TESTO IN ESAME =>

>>>>>

Forame Ovale Pervio (PFO): attività subacquea vietata?
Beatrice ci scrive perché, dopo che le è stato diagnosticato uno shunt interatriale (Forame Ovale Pervio, PFO), ha smesso di immergersi su indicazione medica. Un istruttore, tuttavia, le ha detto che immersioni entro la curva di sicurezza non dovrebbero causare problemi.
Ci ha scritto, allegando i referti medici, per chiedere conferme:
Buongiorno, vorrei per cortesia un suo parere relativamente al mio caso. Mi è stato diagnosticato uno shunt interatriale destro-sinistro dopo un controllo non per problemi dovuti alle immersioni.
Il medico che ha eseguito l’esame mi ha detto di non effettuare più immersioni con bombole, mentre potrei fare apnea.
Un istruttore FIPSAS invece ha detto che per immersioni tra 20-25 mt rispettando la curva non ci sono problemi.
Vorrei sapere se posso o meno. Le allego i referti rilasciati:
1° ref.
La paziente presenta un piccolo aneurisma del setto interatriale con dubbio piccolo shunt. Sintomatica per cardiopalmo sporadico. Ecocardiogramma normale morfologia delle strutture cardiache cavitarie e valvolari; normale la funzionalità ventricolare Sx.

<<<<<

RIGHE FORNITE =>
>>>>>

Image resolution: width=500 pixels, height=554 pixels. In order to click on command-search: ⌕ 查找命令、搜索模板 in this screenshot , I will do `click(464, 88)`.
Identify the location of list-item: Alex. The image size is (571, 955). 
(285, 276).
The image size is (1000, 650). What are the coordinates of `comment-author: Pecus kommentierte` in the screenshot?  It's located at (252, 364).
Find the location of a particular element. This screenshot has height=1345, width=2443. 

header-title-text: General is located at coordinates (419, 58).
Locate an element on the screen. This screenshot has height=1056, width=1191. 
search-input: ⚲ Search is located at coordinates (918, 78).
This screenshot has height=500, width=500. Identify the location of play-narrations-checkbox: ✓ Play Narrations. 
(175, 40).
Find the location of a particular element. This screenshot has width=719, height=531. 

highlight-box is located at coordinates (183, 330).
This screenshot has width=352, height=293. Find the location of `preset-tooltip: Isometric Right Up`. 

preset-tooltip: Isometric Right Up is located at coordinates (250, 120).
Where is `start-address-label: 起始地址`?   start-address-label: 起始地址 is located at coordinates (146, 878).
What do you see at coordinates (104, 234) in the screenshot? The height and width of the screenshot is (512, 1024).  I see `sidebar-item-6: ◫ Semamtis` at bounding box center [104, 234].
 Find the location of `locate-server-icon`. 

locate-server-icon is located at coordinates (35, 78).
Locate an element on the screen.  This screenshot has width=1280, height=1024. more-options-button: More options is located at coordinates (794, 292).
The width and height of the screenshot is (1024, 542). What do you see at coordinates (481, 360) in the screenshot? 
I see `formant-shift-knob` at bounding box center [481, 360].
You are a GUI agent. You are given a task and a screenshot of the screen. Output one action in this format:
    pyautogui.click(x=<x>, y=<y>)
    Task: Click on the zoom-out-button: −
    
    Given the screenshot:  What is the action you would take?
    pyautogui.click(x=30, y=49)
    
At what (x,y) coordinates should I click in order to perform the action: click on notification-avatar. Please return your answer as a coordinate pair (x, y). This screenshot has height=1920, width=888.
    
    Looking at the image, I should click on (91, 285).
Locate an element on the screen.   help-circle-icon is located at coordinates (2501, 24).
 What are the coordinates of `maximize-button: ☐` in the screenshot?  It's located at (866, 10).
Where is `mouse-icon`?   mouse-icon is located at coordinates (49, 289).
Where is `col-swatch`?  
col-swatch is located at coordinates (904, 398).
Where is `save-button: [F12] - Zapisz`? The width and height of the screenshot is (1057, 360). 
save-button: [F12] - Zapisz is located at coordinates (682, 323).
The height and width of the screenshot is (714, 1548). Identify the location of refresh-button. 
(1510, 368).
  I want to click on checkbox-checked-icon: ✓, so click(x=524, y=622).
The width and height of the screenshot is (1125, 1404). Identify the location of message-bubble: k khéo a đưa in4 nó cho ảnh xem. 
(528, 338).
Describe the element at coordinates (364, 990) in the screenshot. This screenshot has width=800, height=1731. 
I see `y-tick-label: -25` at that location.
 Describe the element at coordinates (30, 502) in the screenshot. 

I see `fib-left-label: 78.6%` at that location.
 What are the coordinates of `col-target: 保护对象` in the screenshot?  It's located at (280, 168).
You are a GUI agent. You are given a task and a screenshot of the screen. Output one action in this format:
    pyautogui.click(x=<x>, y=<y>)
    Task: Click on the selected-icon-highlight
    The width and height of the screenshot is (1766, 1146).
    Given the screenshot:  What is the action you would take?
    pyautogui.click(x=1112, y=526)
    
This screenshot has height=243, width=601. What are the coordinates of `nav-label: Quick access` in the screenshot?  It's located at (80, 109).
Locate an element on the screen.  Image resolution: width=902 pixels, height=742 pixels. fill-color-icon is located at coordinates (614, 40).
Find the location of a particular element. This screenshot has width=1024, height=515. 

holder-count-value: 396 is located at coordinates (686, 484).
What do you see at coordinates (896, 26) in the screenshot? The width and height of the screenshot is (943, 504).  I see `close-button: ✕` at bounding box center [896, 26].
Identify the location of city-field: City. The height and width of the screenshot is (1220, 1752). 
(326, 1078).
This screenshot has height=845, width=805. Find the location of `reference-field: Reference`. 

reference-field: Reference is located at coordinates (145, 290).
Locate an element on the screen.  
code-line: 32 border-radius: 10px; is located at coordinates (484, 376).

<<<<<

CONSEGNA =>
Nel testo sul forame ovale pervio, riscrivi in forma di elenco puntato il paragrafo che comincia con "Beatrice ci scrive perché", conservandone i fatti principali.

SOLUZIONE =>
- A Beatrice è stato diagnosticato uno shunt interatriale (Forame Ovale Pervio, PFO).
- Su indicazione medica ha smesso di immergersi.
- Un istruttore le ha detto che le immersioni entro la curva di sicurezza non dovrebbero causare problemi.